[Given records]
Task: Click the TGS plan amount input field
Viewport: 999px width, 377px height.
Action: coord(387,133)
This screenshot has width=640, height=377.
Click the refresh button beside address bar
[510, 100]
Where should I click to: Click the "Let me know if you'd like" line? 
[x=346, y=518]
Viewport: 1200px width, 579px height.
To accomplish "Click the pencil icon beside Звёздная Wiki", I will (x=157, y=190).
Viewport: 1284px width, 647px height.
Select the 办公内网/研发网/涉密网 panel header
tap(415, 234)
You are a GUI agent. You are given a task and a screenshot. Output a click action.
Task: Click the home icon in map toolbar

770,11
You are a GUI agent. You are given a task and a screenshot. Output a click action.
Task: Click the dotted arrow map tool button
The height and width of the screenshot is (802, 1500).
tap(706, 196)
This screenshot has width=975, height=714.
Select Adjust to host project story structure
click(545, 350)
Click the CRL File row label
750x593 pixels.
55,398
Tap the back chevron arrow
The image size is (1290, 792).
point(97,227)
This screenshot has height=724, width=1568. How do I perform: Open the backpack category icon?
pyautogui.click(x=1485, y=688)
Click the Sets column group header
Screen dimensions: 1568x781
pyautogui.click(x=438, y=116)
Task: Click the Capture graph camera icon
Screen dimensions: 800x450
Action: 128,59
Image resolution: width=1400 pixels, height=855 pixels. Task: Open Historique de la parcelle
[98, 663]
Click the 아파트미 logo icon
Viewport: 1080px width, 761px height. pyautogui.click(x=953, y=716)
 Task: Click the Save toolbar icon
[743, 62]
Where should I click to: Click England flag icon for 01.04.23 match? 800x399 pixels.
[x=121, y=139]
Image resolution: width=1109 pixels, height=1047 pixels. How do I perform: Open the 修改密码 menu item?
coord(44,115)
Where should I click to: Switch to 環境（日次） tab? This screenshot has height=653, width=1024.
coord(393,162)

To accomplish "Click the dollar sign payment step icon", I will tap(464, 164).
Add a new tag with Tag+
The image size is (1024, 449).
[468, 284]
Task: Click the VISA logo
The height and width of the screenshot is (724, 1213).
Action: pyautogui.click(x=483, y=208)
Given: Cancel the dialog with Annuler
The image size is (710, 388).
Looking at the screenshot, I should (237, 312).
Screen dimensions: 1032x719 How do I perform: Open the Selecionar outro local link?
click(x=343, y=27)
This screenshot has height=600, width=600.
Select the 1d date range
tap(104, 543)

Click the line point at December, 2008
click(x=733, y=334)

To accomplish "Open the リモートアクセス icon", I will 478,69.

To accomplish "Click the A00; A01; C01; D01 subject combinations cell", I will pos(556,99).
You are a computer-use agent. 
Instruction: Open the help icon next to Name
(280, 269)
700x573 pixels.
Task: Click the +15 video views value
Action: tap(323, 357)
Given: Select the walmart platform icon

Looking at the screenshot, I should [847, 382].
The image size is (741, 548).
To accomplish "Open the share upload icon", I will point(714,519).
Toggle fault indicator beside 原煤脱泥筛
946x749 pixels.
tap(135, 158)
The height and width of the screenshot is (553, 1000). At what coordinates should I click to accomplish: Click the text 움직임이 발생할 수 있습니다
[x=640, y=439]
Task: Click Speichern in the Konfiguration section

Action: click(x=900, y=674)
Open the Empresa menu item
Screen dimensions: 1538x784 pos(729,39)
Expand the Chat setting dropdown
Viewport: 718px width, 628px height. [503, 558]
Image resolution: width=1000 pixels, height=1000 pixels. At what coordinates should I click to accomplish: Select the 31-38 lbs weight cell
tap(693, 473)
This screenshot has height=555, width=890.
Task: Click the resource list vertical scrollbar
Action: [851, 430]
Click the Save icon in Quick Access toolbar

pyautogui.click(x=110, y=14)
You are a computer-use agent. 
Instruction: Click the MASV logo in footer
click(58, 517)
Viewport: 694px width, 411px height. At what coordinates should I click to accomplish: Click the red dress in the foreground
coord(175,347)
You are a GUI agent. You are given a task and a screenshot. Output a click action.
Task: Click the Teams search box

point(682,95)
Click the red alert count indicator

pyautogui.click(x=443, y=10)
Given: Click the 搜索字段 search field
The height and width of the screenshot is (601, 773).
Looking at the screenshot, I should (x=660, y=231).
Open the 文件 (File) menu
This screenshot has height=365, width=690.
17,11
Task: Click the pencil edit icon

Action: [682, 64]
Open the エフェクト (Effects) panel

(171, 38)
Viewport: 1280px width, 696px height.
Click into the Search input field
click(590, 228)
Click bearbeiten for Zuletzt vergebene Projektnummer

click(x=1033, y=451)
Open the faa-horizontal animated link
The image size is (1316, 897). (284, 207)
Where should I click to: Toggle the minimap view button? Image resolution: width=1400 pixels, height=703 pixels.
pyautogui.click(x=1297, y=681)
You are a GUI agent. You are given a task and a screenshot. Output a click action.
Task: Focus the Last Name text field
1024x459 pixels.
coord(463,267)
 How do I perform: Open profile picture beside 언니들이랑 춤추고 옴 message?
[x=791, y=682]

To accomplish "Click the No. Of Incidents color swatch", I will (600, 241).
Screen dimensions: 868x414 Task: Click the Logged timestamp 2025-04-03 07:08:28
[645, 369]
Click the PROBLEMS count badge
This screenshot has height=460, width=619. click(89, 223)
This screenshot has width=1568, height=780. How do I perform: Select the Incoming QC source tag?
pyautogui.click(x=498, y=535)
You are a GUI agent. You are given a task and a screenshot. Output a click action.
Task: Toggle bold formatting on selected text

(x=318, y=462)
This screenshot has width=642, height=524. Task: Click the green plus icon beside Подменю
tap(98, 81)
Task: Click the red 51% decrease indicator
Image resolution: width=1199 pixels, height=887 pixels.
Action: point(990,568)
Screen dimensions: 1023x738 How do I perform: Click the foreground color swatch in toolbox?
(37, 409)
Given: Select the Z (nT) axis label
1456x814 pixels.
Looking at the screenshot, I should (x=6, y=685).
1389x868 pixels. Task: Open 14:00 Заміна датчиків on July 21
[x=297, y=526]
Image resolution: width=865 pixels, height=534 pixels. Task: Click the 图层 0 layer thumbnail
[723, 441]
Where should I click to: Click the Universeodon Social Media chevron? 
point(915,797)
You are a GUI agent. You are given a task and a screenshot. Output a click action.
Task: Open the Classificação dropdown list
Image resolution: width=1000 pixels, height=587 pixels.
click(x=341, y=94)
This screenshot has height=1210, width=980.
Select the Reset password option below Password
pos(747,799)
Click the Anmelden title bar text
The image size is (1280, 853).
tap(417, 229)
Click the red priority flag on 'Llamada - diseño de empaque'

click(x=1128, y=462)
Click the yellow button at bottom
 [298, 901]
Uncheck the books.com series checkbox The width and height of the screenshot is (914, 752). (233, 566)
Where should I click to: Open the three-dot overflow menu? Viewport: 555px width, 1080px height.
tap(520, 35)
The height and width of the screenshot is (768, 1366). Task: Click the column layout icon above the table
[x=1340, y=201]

[Exercise requirements] Using the listing above, list every line in which the string "label" occurs.

[Solution to this exercise]
Click the CRL File row label
Given: Select the Z (nT) axis label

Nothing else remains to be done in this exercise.